As foundation models transition from research to clinical decision support, there is a critical need for rigorous evaluation frameworks tailored to real-world clinical tasks. This keynote describes the evolution of the open-source MedHELM (Medical Holistic Evaluation of Language Models) project, built by the Stanford Center for Research on Foundation Models (CRFM). Unlike traditional benchmarks that rely on narrow accuracy metrics, MedHELM provides a transparent, reproducible, and holistic framework for assessing large language models and multimodal systems across clinical reasoning, safety, and reliability. Since its inception, MedHELM has established itself as a premier open-source standard, evaluating models across over 25 diverse medical tasks and providing benchmarks for the industry’s most prominent foundation models.

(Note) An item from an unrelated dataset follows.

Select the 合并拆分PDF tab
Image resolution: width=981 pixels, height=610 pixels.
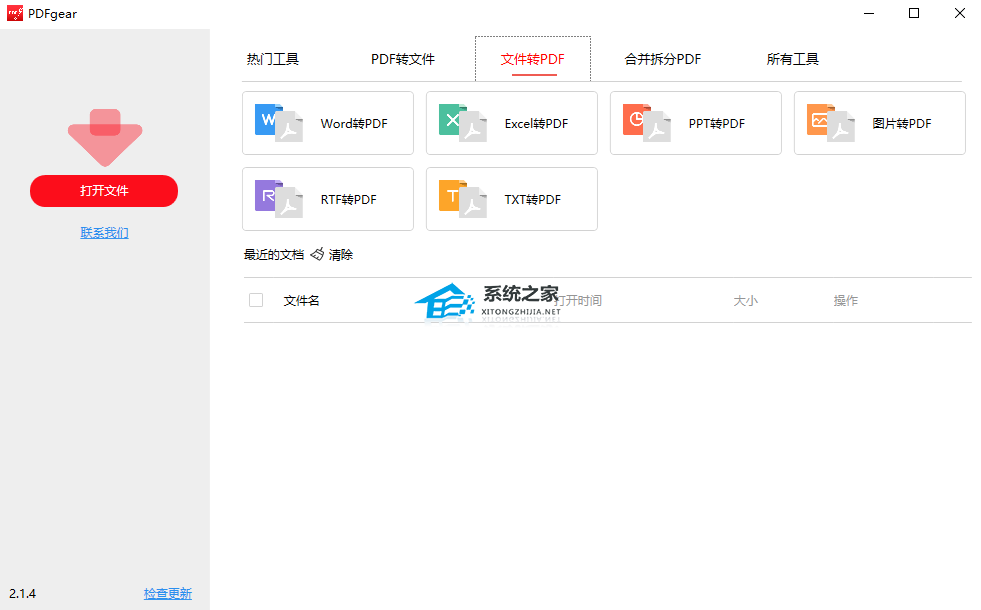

The session detailed the next milestone of the library, as Pacific AI assumes stewardship of the MedHELM project to ensure its long-term sustainability and accessibility for the open-source healthcare community. We will outline a technical roadmap focused on simplifying the installation and deployment of MedHELM, including:
- Refactoring the library to remove unnecessary dependencies
- Optimizing for air-gapped research environments
- Lowering the barrier to entry for health system researchers, making it easier to contribute new clinical datasets and specialized test tasks
By moving from a centralized research project to a community-driven infrastructure, MedHELM aims to remain the definitive, open-source compass for the safe and effective evaluation of medical AI.